……僧衣に身を包んだボールス・ド・ガニスは、自らの表情を押し殺ししたまま、寝台に横たわる彼に寄り添った。彼は一切の物を口にせず、随分と痩せ細ってしまっていた。

「……あまりにも、私は穢れを負いすぎた」

 虚ろな目をした彼は、ボールスに向かってそう告げる。彼は仲間の全員を呼び出す前に、まずボールスだけを呼びつけた。かつての密かな会話のように、二人きりで話がしたかったのだ。

「最早、私は死ぬしかない。……その時が来たのだ」

 彼の凍えた脳裏には、数多くの過ちと、数多くの後悔があった。彼がブリテンに戻った頃には、王と反逆者は死んでいた。――戦いは、すでに終わっていたのだ。

「私は永遠の罪とともに、この世界を離れよう……。これが、私の最後のおこないだ……」

 彼はガウェインの墓の前で、何日も涙を零した。

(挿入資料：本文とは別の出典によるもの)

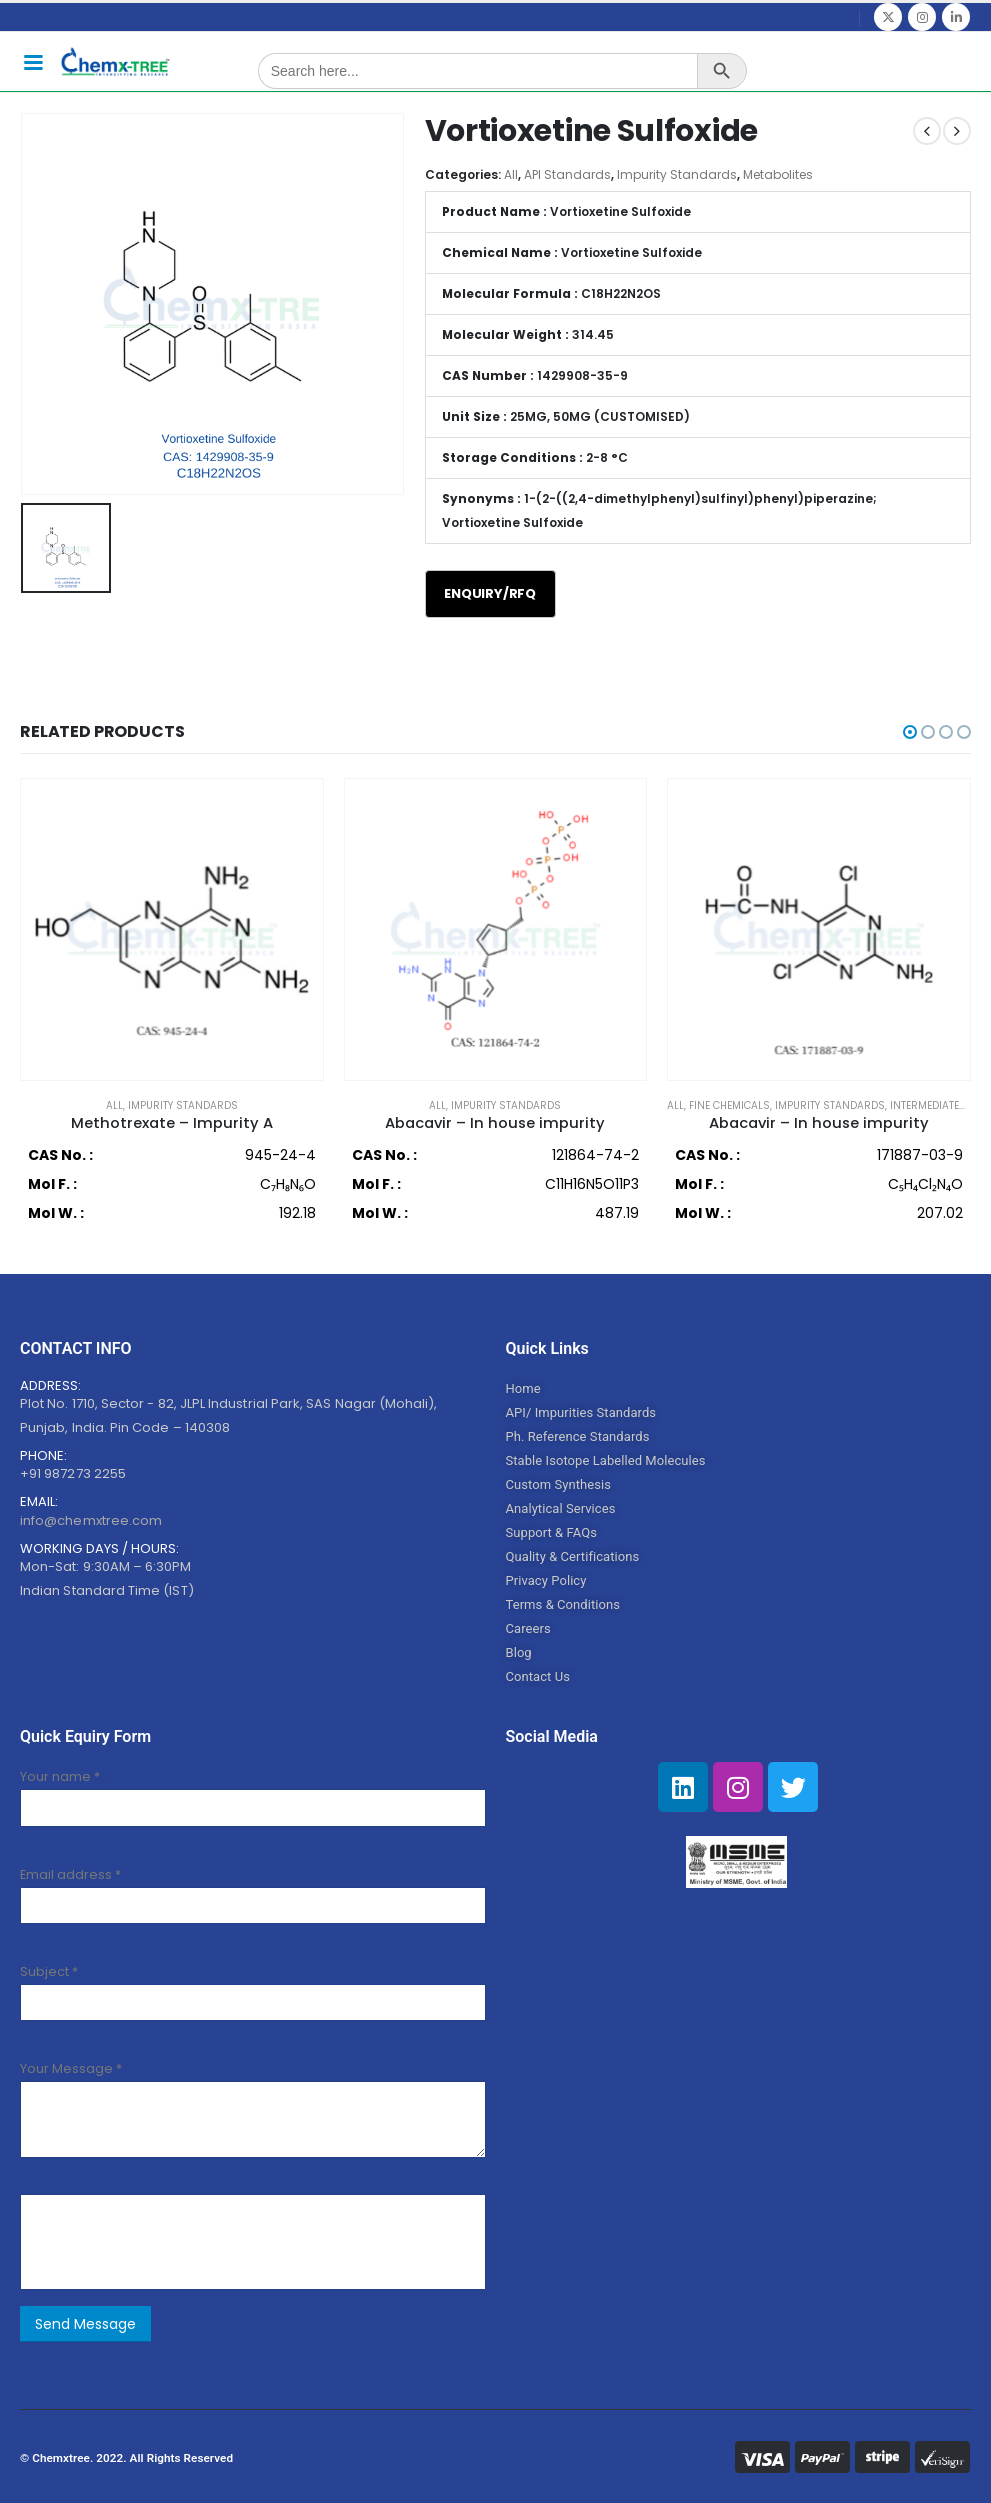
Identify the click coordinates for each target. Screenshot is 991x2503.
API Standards (567, 175)
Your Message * (71, 2067)
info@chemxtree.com (91, 1519)
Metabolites (778, 175)
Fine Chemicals (729, 1106)
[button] (910, 733)
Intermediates (928, 1106)
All (511, 175)
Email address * (70, 1872)
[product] (172, 931)
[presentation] (185, 2240)
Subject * (49, 1970)
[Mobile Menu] (33, 61)
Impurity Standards (677, 175)
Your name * (60, 1775)
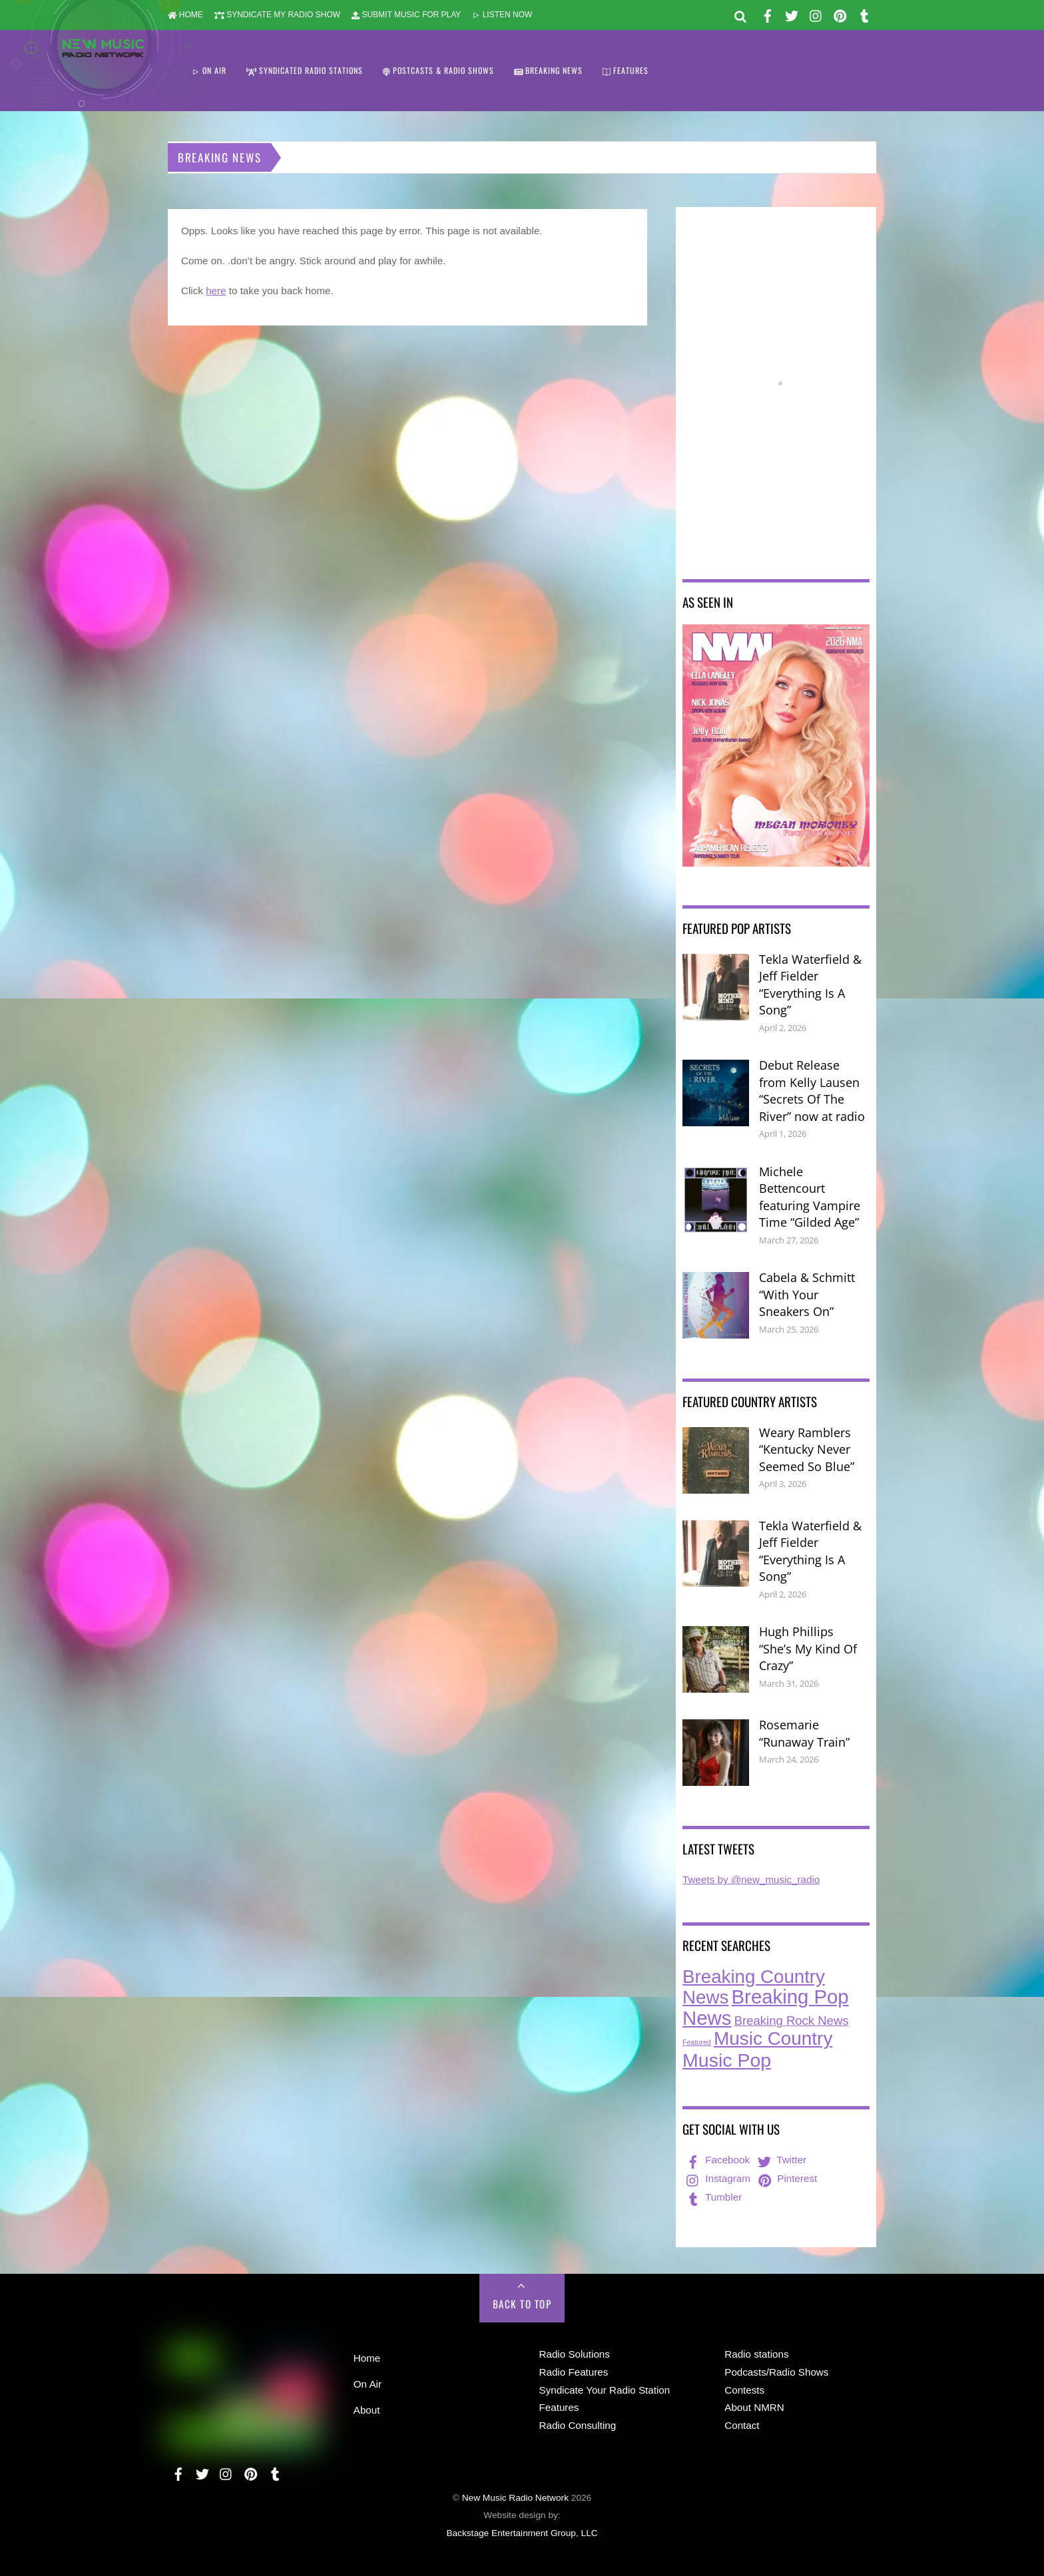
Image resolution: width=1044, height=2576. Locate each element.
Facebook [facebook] (717, 2159)
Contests (744, 2390)
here (216, 290)
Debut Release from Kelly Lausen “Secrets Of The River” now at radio (812, 1090)
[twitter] (791, 14)
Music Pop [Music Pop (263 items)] (726, 2060)
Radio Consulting (578, 2425)
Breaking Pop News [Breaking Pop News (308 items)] (765, 2007)
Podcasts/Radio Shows (776, 2372)
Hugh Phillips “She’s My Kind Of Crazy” (808, 1648)
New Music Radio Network (515, 2498)
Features (559, 2407)
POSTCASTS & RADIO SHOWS (438, 70)
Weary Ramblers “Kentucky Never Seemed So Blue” (806, 1449)
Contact (741, 2425)
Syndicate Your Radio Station (604, 2390)
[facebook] (767, 14)
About (367, 2410)
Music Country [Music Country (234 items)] (773, 2038)
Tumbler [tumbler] (713, 2197)
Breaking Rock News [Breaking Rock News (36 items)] (791, 2021)
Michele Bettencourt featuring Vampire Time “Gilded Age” (809, 1197)
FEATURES (626, 70)
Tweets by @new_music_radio (751, 1879)
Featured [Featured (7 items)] (696, 2042)
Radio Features (574, 2372)
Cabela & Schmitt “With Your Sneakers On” (807, 1294)
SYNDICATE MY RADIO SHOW (277, 14)
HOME (185, 14)
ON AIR (209, 70)
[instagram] (816, 14)
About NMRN (754, 2407)
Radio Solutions (574, 2354)
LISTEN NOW (502, 14)
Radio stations (756, 2354)
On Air (368, 2384)
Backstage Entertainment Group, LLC (521, 2533)
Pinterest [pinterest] (786, 2178)
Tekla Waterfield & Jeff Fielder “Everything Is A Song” (810, 984)
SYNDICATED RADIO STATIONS (304, 70)
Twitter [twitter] (780, 2159)
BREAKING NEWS (548, 70)
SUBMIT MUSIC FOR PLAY (406, 14)
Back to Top (522, 2303)
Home (367, 2358)
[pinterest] (840, 14)
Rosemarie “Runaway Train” (804, 1733)
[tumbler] (864, 14)
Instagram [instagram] (717, 2178)
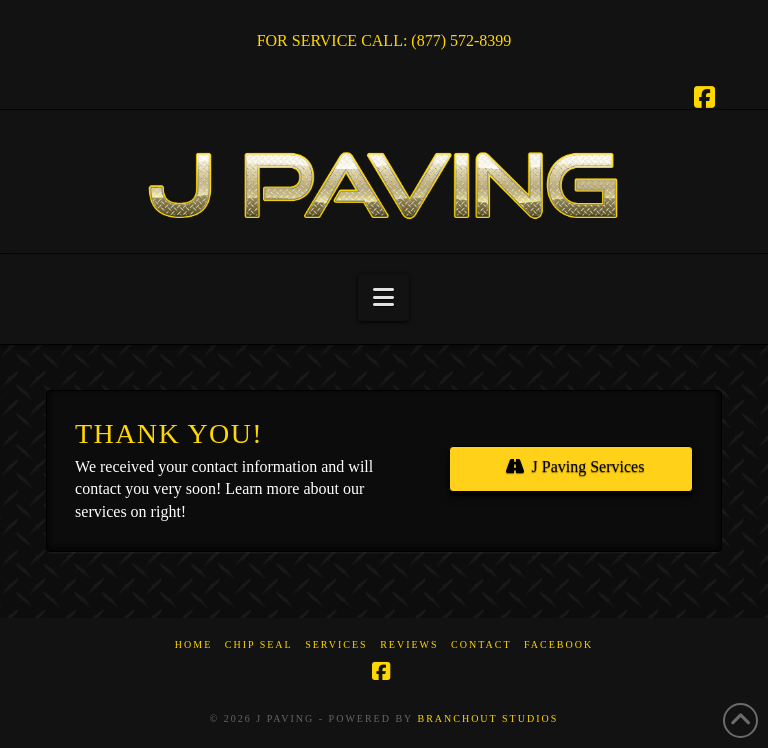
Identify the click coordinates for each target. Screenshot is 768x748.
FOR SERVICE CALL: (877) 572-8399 (384, 40)
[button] (383, 297)
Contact (481, 644)
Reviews (409, 644)
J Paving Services (575, 466)
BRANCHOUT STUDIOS (487, 718)
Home (193, 644)
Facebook (558, 644)
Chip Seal (259, 644)
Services (336, 644)
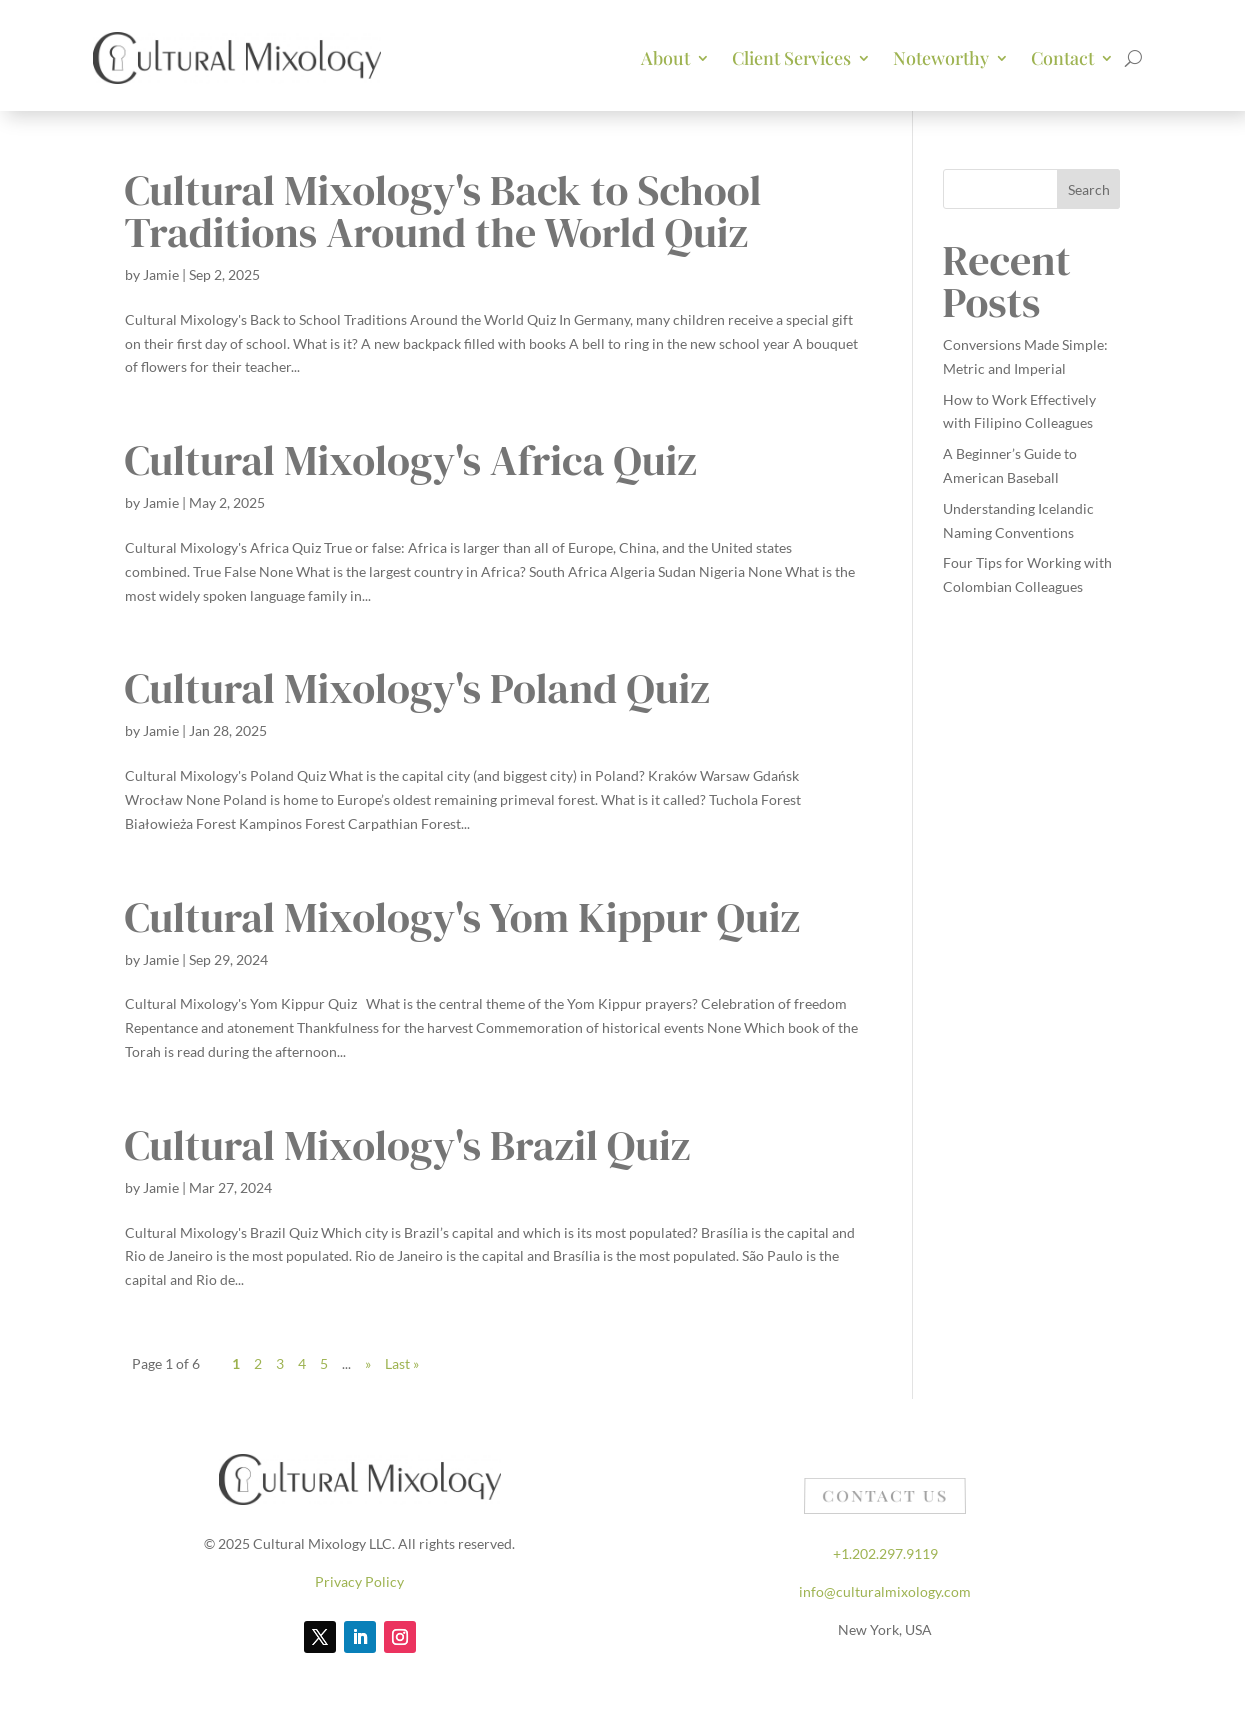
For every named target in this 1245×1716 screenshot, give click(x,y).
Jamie (161, 274)
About (665, 58)
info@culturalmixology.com (885, 1591)
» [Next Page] (368, 1363)
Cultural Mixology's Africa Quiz (411, 460)
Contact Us (885, 1498)
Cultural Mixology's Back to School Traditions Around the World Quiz (443, 211)
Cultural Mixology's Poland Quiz (417, 688)
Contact (1062, 58)
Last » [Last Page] (402, 1363)
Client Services (791, 58)
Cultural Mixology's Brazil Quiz (408, 1145)
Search (1089, 189)
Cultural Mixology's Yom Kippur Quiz (463, 917)
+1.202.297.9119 (885, 1553)
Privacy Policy (359, 1581)
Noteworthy (941, 58)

彼は王妃の遺体の前で、深いため息を落とした。そして彼は、とある寺院に入り、今までの過ちを懺悔した。……そうすることしか、彼にはできなかった。涙はとうに枯れ、彼の胸の中には、深淵のような悲しみだけが残った。

「ランスロット卿」

 彼はボールスの呼びかけに、ほんの少し、顔を動かした。頬をなぞる銀髪が、寝台の上に零れ落ちる。

「貴方がどれほど、深い罪を背負おうとも。私は決して、貴方の名誉を忘れません」

 ボールスは最後まで、彼の良き理解者であった。ボールスは彼に全てを尽くした。そして彼も、ボールスに全ての信頼を置いた。

「人の心というものは、常に新しい物事に惹かれます。貴方にとっても、それは同じ。人々は身近な悲劇を好み、貴方の古き良きおこないを、全て忘れ去ってしまうでしょう……」

 ボールスは彼の手を握り、彼に強く訴えた。今まで過ごした全ての日々と、彼の残した全ての栄誉を、余すことなく思い出しながら。

「……だからこそ、私はここに誓います。貴方の名誉と誇りを、この世界に刻み続けることを――!」

 彼から伝わる体温が、徐々に冷たくなっていく。それを感じるのが怖くなり、ボールスは床に目を落とした。堪え切れなくなった涙が、頬の上を静かに伝う。

「……どうか、泣かないでくれ」

 彼は古傷のついた手で、ボールスの指をゆっくりとなぞった。彼の生きた証を託すように、穏やかに、そしてゆっくりと。

「悲しみを背負うのは、私一人で十分だ……。おまえはどうか、顔を上げてくれ……。そして、最後に、私の願いを聞いてほしい……」

 嗚咽を漏らすまいと、ボールスは必死に努めた。そうしなければ、この世で一番大事な物を失ってしまうようで、怖くて怖くて仕方がなかった。

「私の名誉を重んじるなら……、この世で生きて、そして死ぬまで……、神のために、尽くしてほしい……」

 彼の顔は、実に穏やかだった。それは、遺志を継ぐ者がいたからだろうか。あるいは、ボールスが傍にいたからだろうか。

「再び、騎士になってくれ……、ボールス……」

 ……彼はそう言い切ると、重い瞼を静かに閉じた。これ以上、何も言う事はなかった。